InputStream(…).using { stream -> … } // for a shorter syntax with one resource

This is being developed right now with the rest of IO part of stdlib, stay tuned!


#3

Great :) I'm looking forward to have the possibility to manage resources safely. Safety first ;)

I’m curious how the resource context would work. Obviously, I don’t know Kotlin well enough to see the way how to provide an instance of the resource context (assuming it is just a library class with some hooks called by the autoClose and using functions) to invocations of autoClose within the appropriate scope. Knowing this technique would be… hm, inspiring, I would say. For example, the same technique could, for instance, support explicit library locks (safe lock-unlock) in more complex deadlock-preventing locking scenarios.

I assume that the facility can cope with exceptions thrown by the resource release function or the using block can be nested: for instance I want split a file into several other files sequentially, so I have a using block for the source source, a loop in the block and in the loop again a nested using block for the target file.

Perhaps yet one more question, remotely related: Java 7 introduced suppressed exceptions, which works exceptionally well with try-with-resources.
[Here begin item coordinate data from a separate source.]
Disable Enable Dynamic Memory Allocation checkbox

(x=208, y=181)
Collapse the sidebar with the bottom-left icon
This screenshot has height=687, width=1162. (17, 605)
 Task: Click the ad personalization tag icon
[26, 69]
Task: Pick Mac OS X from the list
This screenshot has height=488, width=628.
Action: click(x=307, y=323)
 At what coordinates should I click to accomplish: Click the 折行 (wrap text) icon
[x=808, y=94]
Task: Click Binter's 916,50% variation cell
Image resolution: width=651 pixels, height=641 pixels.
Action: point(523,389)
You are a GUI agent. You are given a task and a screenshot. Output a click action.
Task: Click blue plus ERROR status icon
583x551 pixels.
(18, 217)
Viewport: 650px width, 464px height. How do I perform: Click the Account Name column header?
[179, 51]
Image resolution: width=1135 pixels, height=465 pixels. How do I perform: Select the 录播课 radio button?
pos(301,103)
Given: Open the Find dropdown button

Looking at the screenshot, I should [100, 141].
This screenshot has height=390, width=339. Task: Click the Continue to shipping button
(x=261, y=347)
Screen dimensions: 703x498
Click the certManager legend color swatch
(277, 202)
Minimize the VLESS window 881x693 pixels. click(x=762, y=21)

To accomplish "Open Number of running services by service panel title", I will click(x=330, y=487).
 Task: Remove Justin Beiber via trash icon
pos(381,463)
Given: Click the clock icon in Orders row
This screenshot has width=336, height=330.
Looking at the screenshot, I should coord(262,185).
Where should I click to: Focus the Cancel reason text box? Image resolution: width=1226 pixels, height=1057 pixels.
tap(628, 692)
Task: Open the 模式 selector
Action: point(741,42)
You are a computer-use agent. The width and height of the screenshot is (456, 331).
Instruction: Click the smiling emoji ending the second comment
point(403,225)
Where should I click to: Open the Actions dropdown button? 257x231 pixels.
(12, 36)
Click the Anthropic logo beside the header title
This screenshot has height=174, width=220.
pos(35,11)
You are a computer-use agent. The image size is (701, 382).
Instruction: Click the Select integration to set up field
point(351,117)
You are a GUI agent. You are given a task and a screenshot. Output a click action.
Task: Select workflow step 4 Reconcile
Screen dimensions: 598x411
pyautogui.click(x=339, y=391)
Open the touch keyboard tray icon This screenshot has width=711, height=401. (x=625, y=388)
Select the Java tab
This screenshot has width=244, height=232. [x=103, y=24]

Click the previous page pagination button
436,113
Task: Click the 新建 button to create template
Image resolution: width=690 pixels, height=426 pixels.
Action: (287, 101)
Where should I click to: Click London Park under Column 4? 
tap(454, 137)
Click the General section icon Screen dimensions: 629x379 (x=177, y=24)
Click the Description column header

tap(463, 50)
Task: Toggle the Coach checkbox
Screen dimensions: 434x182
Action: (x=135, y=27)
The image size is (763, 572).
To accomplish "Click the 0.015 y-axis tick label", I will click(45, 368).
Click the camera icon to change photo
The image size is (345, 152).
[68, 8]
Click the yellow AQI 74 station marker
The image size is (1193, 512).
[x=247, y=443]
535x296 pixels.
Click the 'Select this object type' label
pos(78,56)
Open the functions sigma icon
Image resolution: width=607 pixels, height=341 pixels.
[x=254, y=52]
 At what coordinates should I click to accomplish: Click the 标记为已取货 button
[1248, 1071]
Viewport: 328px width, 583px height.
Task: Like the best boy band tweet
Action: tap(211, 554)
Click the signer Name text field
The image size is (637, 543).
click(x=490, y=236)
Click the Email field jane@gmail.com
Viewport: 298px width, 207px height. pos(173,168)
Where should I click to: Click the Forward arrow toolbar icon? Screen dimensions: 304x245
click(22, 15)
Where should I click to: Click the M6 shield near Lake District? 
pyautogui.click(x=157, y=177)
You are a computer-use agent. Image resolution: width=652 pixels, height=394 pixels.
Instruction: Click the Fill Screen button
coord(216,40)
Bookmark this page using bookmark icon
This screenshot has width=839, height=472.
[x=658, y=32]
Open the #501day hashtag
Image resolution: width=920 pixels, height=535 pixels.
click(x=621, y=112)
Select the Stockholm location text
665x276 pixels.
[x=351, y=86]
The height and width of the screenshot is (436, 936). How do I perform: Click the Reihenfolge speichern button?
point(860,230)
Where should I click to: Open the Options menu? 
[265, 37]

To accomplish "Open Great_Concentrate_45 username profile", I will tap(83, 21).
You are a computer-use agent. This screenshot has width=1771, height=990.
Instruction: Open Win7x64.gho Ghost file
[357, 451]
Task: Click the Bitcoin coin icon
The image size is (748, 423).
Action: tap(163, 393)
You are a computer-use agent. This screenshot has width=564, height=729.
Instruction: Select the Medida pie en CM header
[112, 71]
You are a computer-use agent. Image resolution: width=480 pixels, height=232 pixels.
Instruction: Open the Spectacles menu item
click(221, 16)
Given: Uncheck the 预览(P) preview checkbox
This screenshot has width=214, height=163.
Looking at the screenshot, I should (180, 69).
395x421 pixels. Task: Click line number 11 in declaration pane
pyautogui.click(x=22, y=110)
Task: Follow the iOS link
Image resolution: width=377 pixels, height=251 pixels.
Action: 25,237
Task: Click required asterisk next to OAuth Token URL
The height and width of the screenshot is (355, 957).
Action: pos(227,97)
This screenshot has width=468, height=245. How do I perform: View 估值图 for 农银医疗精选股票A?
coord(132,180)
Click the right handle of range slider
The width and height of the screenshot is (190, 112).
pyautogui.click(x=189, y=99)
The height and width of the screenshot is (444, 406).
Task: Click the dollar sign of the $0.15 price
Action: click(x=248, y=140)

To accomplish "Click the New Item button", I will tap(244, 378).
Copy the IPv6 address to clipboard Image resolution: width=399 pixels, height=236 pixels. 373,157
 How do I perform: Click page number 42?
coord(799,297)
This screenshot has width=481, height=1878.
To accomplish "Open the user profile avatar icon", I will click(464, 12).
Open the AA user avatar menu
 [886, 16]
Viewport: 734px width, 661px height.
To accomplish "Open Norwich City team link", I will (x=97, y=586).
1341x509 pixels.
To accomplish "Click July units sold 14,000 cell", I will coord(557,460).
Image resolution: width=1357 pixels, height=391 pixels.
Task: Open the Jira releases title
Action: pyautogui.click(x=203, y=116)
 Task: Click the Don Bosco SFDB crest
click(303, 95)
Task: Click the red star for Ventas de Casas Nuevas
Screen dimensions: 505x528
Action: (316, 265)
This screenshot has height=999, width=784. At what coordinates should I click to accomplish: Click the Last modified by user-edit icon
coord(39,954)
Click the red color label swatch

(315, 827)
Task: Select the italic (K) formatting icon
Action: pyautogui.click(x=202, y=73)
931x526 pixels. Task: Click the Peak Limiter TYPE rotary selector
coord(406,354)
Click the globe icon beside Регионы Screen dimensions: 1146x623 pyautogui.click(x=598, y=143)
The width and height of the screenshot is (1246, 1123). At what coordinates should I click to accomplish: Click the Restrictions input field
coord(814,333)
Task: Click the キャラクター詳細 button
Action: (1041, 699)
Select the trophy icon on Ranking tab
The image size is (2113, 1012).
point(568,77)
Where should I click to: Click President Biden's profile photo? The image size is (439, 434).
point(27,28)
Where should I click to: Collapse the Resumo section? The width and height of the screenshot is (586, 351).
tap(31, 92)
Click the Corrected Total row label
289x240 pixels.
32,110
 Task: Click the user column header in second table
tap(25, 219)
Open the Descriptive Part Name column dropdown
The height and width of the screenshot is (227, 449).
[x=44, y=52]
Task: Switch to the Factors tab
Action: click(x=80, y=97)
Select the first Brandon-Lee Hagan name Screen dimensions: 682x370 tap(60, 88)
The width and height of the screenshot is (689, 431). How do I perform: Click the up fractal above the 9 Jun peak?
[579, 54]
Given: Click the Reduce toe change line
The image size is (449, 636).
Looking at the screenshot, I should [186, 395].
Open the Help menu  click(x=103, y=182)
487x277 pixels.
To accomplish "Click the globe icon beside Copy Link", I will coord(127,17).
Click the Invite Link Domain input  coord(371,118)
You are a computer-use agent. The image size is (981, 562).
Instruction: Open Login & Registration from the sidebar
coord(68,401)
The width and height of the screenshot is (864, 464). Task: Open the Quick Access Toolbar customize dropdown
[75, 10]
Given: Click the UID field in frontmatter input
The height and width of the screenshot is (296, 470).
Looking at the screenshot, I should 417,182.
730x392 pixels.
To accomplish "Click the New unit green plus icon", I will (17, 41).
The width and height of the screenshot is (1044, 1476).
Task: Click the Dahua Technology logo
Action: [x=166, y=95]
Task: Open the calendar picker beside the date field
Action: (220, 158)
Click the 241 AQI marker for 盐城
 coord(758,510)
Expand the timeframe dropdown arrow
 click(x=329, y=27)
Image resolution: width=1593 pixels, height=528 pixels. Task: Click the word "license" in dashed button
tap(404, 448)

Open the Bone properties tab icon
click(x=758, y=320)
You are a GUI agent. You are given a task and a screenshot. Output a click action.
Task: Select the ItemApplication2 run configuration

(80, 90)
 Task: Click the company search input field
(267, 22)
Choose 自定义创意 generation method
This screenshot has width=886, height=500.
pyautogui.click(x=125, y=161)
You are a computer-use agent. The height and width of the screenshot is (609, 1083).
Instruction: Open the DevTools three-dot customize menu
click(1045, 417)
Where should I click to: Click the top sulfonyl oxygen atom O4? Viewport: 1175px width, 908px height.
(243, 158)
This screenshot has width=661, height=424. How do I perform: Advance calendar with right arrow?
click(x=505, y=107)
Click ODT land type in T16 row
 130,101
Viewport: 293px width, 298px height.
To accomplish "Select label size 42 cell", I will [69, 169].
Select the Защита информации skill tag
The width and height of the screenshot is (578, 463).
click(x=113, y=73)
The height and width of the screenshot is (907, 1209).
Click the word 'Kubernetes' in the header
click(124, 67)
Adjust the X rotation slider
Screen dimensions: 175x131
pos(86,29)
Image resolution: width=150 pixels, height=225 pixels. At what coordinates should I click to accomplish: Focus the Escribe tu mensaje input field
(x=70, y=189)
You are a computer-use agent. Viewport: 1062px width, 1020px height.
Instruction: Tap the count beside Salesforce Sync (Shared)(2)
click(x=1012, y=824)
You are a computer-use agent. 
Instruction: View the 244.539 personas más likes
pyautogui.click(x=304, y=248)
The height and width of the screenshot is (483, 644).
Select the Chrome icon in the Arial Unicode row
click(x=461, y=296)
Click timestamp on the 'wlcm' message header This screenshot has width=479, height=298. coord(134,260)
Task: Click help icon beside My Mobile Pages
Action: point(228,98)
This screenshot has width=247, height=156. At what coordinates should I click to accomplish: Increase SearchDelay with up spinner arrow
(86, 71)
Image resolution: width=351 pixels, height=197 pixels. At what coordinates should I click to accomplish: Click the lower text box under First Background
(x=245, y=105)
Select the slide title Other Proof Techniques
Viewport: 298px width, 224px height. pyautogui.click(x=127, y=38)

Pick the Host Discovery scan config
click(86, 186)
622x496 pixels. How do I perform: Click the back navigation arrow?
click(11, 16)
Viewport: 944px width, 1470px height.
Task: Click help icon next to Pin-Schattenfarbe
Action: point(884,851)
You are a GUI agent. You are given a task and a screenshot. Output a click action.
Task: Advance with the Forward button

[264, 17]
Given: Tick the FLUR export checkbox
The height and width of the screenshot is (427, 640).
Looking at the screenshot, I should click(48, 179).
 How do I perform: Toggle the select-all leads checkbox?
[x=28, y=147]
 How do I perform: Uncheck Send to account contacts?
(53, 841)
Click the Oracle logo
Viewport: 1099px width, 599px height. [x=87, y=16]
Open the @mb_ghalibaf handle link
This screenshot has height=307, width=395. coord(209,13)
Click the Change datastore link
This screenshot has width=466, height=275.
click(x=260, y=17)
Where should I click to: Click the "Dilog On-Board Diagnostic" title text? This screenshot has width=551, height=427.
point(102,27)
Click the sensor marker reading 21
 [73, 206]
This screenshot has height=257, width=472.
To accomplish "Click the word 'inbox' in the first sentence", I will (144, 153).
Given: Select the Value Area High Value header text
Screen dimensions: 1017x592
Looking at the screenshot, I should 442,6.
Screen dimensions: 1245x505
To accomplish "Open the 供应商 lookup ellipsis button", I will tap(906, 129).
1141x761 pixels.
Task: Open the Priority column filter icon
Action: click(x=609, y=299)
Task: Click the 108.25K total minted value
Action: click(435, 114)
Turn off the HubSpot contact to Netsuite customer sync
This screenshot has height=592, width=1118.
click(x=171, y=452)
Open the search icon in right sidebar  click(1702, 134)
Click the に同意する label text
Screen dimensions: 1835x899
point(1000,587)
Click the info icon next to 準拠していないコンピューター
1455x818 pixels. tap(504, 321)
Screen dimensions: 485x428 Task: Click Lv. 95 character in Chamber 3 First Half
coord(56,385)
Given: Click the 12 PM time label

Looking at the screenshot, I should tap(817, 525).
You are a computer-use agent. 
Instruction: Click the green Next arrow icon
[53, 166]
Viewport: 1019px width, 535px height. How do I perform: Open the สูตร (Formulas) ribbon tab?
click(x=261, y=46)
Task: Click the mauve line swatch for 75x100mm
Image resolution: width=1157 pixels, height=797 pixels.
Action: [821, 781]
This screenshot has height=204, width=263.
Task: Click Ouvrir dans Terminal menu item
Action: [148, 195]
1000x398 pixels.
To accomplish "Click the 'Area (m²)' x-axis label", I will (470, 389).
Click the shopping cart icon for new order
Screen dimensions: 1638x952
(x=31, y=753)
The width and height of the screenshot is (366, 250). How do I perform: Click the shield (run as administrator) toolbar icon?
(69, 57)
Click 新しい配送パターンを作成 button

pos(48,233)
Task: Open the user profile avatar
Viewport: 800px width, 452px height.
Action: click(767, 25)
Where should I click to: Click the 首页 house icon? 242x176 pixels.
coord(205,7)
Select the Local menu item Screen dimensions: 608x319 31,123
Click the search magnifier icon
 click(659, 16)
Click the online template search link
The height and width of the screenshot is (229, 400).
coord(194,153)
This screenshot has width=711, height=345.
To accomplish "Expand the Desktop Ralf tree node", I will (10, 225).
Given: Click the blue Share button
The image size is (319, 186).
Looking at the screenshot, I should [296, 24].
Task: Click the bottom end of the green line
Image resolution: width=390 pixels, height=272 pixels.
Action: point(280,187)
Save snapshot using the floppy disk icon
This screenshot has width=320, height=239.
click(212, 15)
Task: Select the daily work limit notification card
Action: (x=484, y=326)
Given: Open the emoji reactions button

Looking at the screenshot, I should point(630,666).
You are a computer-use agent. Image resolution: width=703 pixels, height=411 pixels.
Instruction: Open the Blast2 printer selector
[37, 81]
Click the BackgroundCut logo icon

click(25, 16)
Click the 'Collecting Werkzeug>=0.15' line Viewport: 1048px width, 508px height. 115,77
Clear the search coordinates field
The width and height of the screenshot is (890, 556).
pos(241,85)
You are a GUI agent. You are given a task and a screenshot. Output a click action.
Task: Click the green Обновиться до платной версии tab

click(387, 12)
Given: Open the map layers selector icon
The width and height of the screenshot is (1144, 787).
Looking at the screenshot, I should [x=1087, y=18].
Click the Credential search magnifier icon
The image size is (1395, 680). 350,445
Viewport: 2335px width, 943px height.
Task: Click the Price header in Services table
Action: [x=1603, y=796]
Will that be supported in Kotlin as well?

I will definitely stay tuned!


#4

Basically the technique is like this (writing code right in the post, so forgive possible typos)

class ResourceContext : Closeable {   val closeables = arrayListOf<Closeable>()   fun <T:Closeable> T.autoClose() : T { // yes, instance function with receiver   closeables.add(this) // "this" is receiver, not class. "this@ResourceContext" would be class instance.   return this   }   fun close() {   closeables.reverse().forEach { it.close() }   } } inline fun using(body: ResourceContext.()->Unit) {   val context = ResouceContext()   try {   context.body() // body is function with receiver, so we call it on ResouceContet instance   finally {   context.close()   } } fun fn() {   using {  // this block is lambda passed into body parameter.   // "this" inside this lambda is "ResouceContext", because it is lambda with receiver.   val closeable = InputStream(...).autoClose() // calls autoClose() on lambda's this, passes InputStream as receiver.   } }


#5

We are working on Java 7 and Java 8 support, it needs "multi-targeting" feature which is quite complex. Depending on the target platform, standard library should behave differently in several places, so we are designing how should we approach differences in platforms. Also, JavaScript.


#6

I see :O The instance function with the receiver is the trick I didn't know. Hm, that's smart. I can now imagine how it can be integrated with decent exception handling or how to use it for other cases, like the locks. And it seems that it there is no problem with nesting either.